Now let's look at the major averages from a shorter term perspective.  The Dow found support last week near 10000 and then rallied back to its shorter term 38.2% Retracement Level near 10260 (calculated from the mid February high to the recent low).  If the Dow can rally above 10260 next week I would look for the next area of upside resistance around 10350 (point D) which coincides with its 50 Day EMA (blue line) and 50% Retracement Level.  Meanwhile if the recent rally from an oversold condition fails to follow through to the upside next week then look for initial support back around 10000 (point E). 

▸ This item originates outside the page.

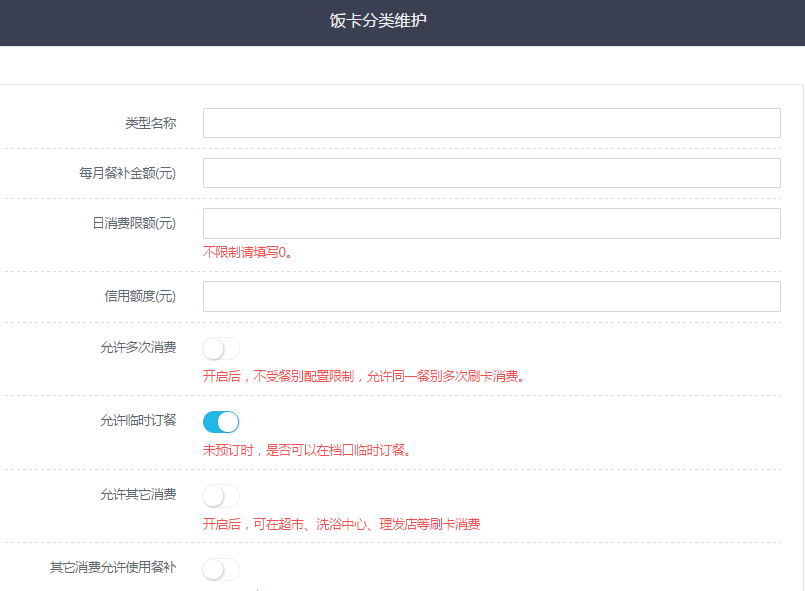
Task: Turn off the 允许临时订餐 toggle
Action: [x=221, y=422]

The Nasdaq held support last week just above its 200 Day EMA (purple line) near 1890 and then rallied back to its 100 Day EMA (green line) near 1980 where it encountered some resistance.  If the Nasdaq can break above 1980 next week I would look for potential upside resistance either at its 50 Day EMA near 2000 or around 2025 (point F) which coincides with its 50% Retracement Level and downward sloping trend line (solid red line) from the January high.  Meanwhile if the Nasdaq fails to follow through to the upside then once again the key support level to the downside is at its 200 Day EMA near 1890.

As far as the S&P 500 it found support last week near 1090 and then rallied up to its 38.2% Retracement Level (calculated from the early March high to the low last week) near 1115 where it encountered some resistance on Friday.  If the S&P 500 tries to rally further next week and rises above 1115 I would look for the next area of  upside resistance in the 1122 (50 Day EMA) to 1125 area (50% Retracement Level).  Meanwhile if the S&P 500 fails to rally next week look for initial support once again near 1090 (point G). 

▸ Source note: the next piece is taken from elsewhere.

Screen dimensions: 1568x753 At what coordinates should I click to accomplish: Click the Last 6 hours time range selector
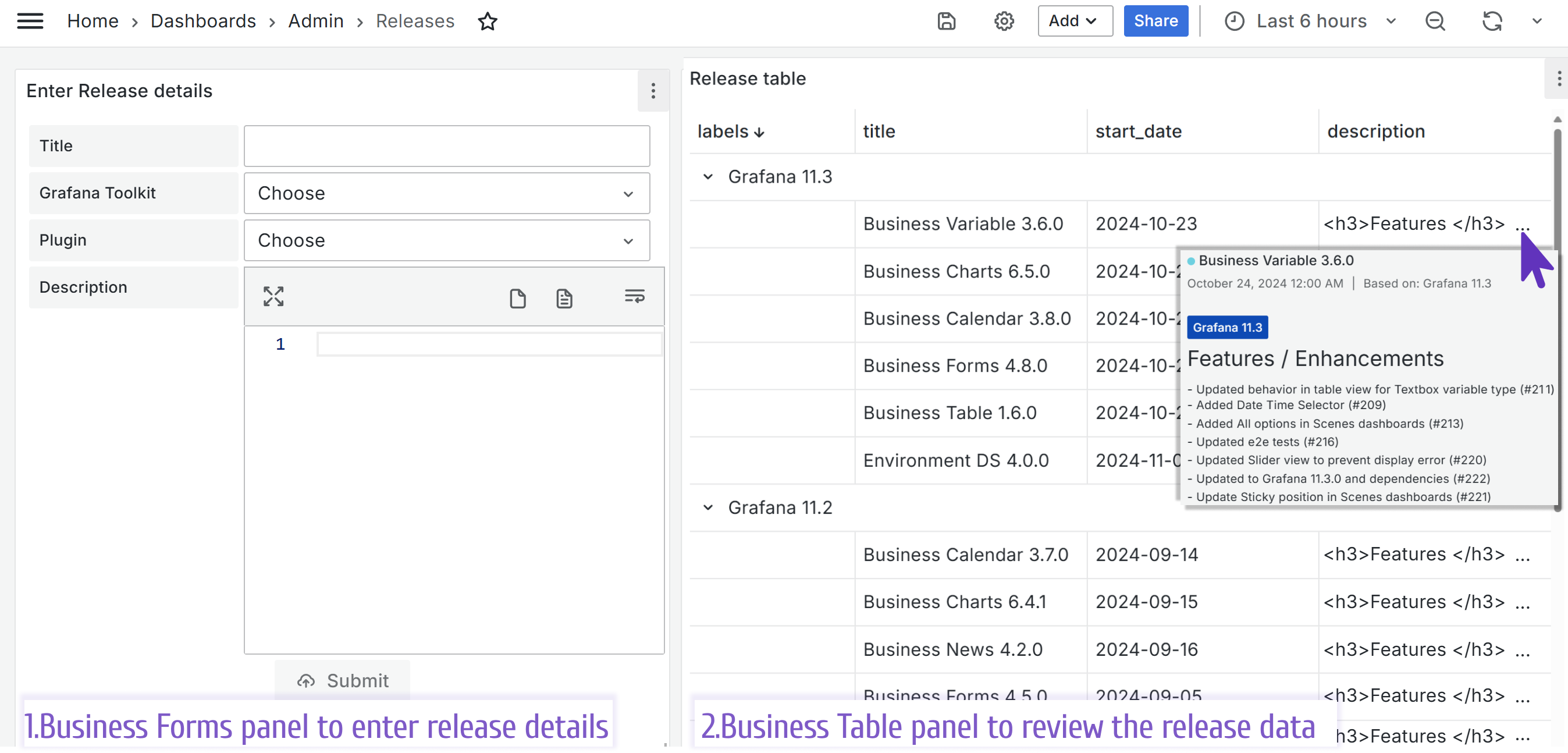coord(1307,21)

Looking at the Semiconductors the Semiconductor Holders (SMH) found support near 37 last week which was below their 200 Day EMA (purple line).  The SMH's have quite a bit of near term resistance in the 40 to 40.50 area which is where their 50 and 100 Day EMA's and 38.2% Retracement Level (calculated from the Janaury high to the recent low) come into play at.  If the SMH's can break above the 40.50 area next week look for additional resistance near 41.25 (Point H) which is where their 50% Retracement Level and downward sloping trend line (solid red line) are at.  Meanwhile if the SMH's fail to rally next week and reverse to the downside look for support either at their 200 Day EMA near 38 or at their previous low near 37. 

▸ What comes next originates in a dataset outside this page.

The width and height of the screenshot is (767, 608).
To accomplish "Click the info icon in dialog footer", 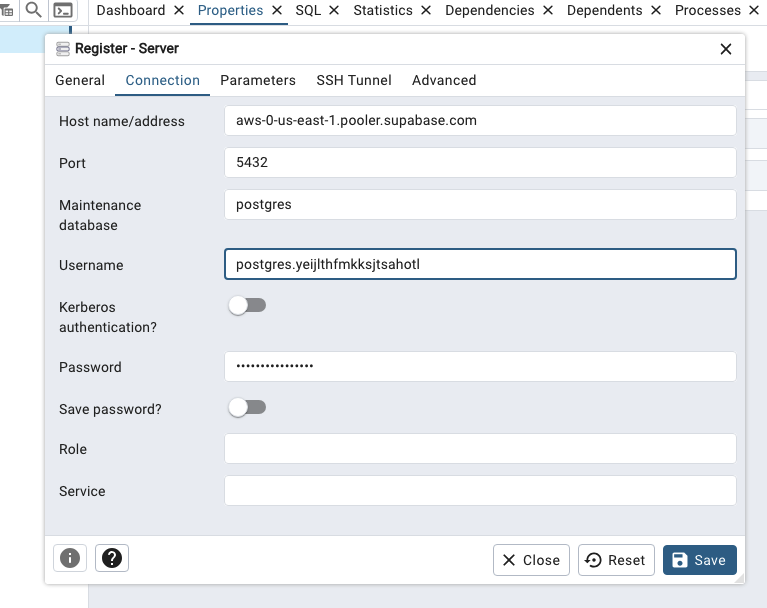I will [x=70, y=559].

As mentioned in the beginning if we see one more sustained upward move to complete the Elliot 5 Wave pattern start making a list of stocks which are developing a favorable chart pattern such as the "Cup and Handle" pattern.  During the past 8 weeks MKTW has been holding up well despite the market undergoing a correction and has been developing a "Handle" (H) after forming the right side of a longer term "Cup".  This is one type of chart pattern you should be looking for before a stock attempts to breakout.